A lot of talk about "self" in Ruby, the Singleton (Virtual) object, and more. Dave is definitely not a fan of languages that use "classes" or "inheritance".
* with a method is called, self changes to the receiver
* looks up method name in self's class. If can't find in self, then check parent, then check its parent all the way up to Object (or beyond that to BasicObject in Ruby 1.9). If still not found, will do method_missing method call in self's class, and its parent, etc. all the way up
* aka Eigenclass, Metaclass, Ghost Class, Virtual Class
* Normal class but hidden (has a special flag)
* Only one per object
* Instance variables: look up in self
* Methods: look up in self's class
include is NOT including the code of the (module) but rather putting methods, etc. into the singleton class(but it was fuzzy about what happens with multiple includes- they get stacked or some such)
* inspect does something different in 1.9.

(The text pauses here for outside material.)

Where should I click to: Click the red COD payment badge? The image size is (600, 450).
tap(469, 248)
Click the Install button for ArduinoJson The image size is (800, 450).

* < is not overrideable (is syntax)
All you have to do to get metaprogramming is:
* understand how self works
* understand how self is changed by a either by a method call or by a class definition
* understand that instance variables are always stored in self and referenced in self
* all method calls in ruby are identical
* there are no special cases
* every method call is right and then up. (if your inside a class object- right and then up)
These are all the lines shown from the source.